#004 - Small and personal web
Dear friends, foes and those yet undecided!
You're receiving this month's newsletter a few hours later than usual — but for a really good reason. I started a new job on Monday 🎉! My 18-month unemployment is finally over and I'm so excited to join a bunch of old (and new) friends to press buttons to make the pattern of lights change.
I joined Reaktor, a Finnish tech consultancy, as a full-stack developer and will soon be joining my first client project to start making cool stuff. We have such a beautiful office in an building next to the river bank and an ice cream stall, perfect spot for the upcoming summer.
Stuff I made this month
April was a great month! I published 7 blog posts (+ this newsletter you're reading), amongst them my entry for this month's IndieWeb Carnival in which I write about the urge to rewrite your blog engine every time you decide to write a blog post. I also documented my current tech stack and workflow for blogging and wrote about our meetup collaboration with improvised lightning talk extravaganza.

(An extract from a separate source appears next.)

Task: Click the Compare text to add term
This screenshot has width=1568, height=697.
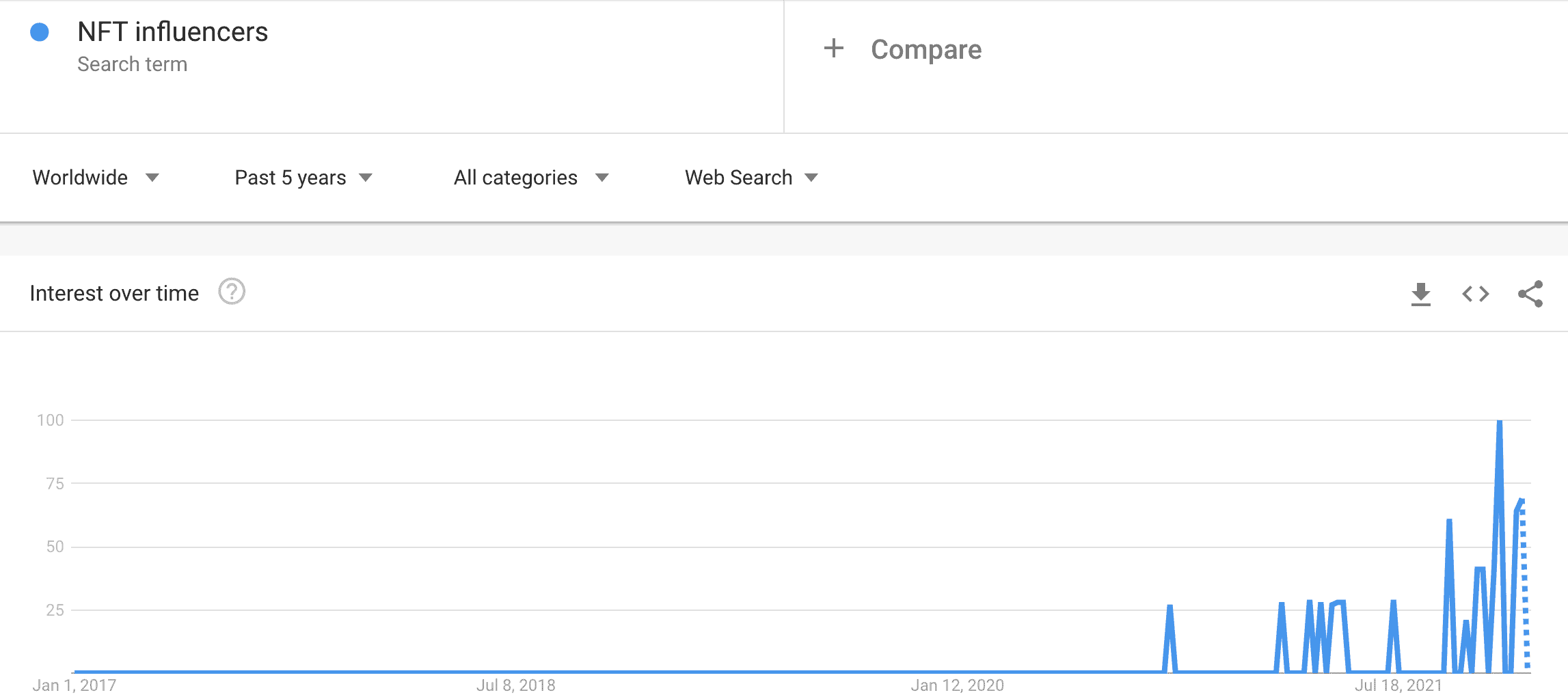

As the spring marches on, the best part of the year starts as the NHL playoff season kicked in. NHL organises a Bracket Challenge competition where people can make their guesses for who's gonna win each series. We've had our own league for this with Koodiklinikka people and since the official UI is quite rough experience, a few years ago I built an open source kk-bracket UI that we've been using for it. I made some updates to bring it to the new season and Niko contributed a bunch of refactoring improvements and a dark mode!
And I won a local Pokémon Gym Leader Challenge tournament with my Fire deck featuring a bunch of Italian cards because English ones were too expensive! Yay.
Community activities
Our meetup activities continued as usual: with our Python community archipylago we organised a sprint to work on our personal projects and with Turku ❤️ Frontend we organised a collaboration meetup with a fellow meetup Aurajoki Overflow with a talk about the upcoming European Accessibility Act and a lightning talk extravaganza that I mentioned in my blog post section above.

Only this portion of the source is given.